I recently sent an open records request to Colorado. I wanted a police report from a few years ago.

I sent an email around 10 a.m. After some brief correspondence, and a payment of $17, I had the requested documents by 3 p.m. It was quick, easy, professional.

Let’s contrast that approach with an open records request I sent to the office of Missouri Attorney General Eric Schmitt.

I emailed the request on Feb. 2, more than 90 days ago. I asked for memos, emails, texts and other correspondence related to the 2020 presidential election, the count of electoral votes, and the certification of those votes on Jan. 6.

No one seriously doubts Schmitt’s critical role in encouraging the false belief that the 2020 election was stolen from Donald Trump. I wanted a better understanding of Schmitt’s connections to the Jan. 6 insurrection, and the perpetuation of the Big Lie that persists, even now.

Just this week, we learned Schmitt has taken over as chairman of the Republican Attorneys General Association, whose policy arm encouraged the violent march on the Capitol that day. Another link.

I was told the requested documents would be available in March at the earliest. As March came and went, I was told to expect the records in late April, at the earliest. As I write, in May, I’ve received nothing.

This week I wrote to the office, asking for an explanation. Crickets.

There is a difference, of course, between a four-page police report and hundreds of pages of communications in the attorney general’s office. Some delay in Missouri’s response is understandable, and acceptable.

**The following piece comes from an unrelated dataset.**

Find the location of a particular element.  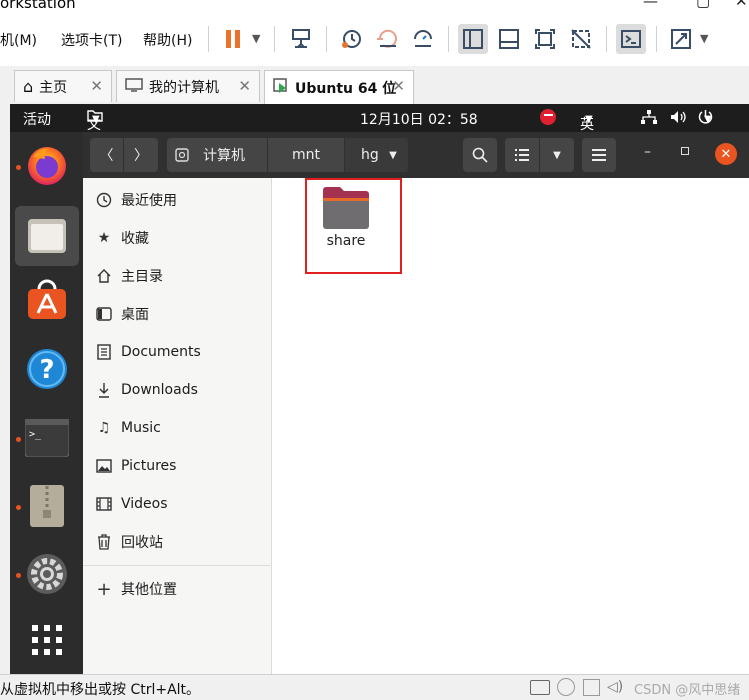

list-view-button is located at coordinates (522, 155).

But the failure to provide the requested material in a timely way, and similar problems for other reporters and interested citizens, reflect a disturbing truth: Eric Schmitt simply doesn’t believe the public has a right to know how his office does its work.

“It is absolutely ridiculous,” said Elad Gross, a former candidate for attorney general now engaged in a legal battle over Schmitt documents.

“Attorneys general throughout the country used to tout how important this law was … for a functioning democracy,” he said. “And now here’s this guy saying ‘maybe I’ll get back to you.’“

Resistance to Sunshine Law disclosures is deeply cynical. It ignores a crucial reality: Public documents belong to the public who paid for them. They don’t belong to the public servants who created them.

The belief that the people’s business should be kept secret from the public — an idea ingrained in Jefferson City — is deceitful and wrong, not to mention illegal.

There’s another possibility. It could be that Schmitt is hiding documents related to the election because he and his staff were entangled in the Jan. 6 riot, and don’t want Missourians to know about it. The Republican’s lead role in challenging results from other states is unmistakable on the current record, but additional correspondence could help fill in the blanks of his behavior.

The documents might exonerate him, too. Either way, the public has a right to know what Schmitt’s office and staff said and did last year, and in January. He must produce the material, full stop, as quickly as possible.

Missouri, like much of the nation, must come to grips with the extraordinary threat some state Republicans posed after last year’s presidential election. Schmitt and his comrade Sen. Josh Hawley openly flirted with seditionists, enabling their behavior. They’re now trying to evade their role in the Capitol’s destruction.

They cannot be allowed to rewrite history so easily. We must know what they did, and why, or it will happen again, and self-government will fade away.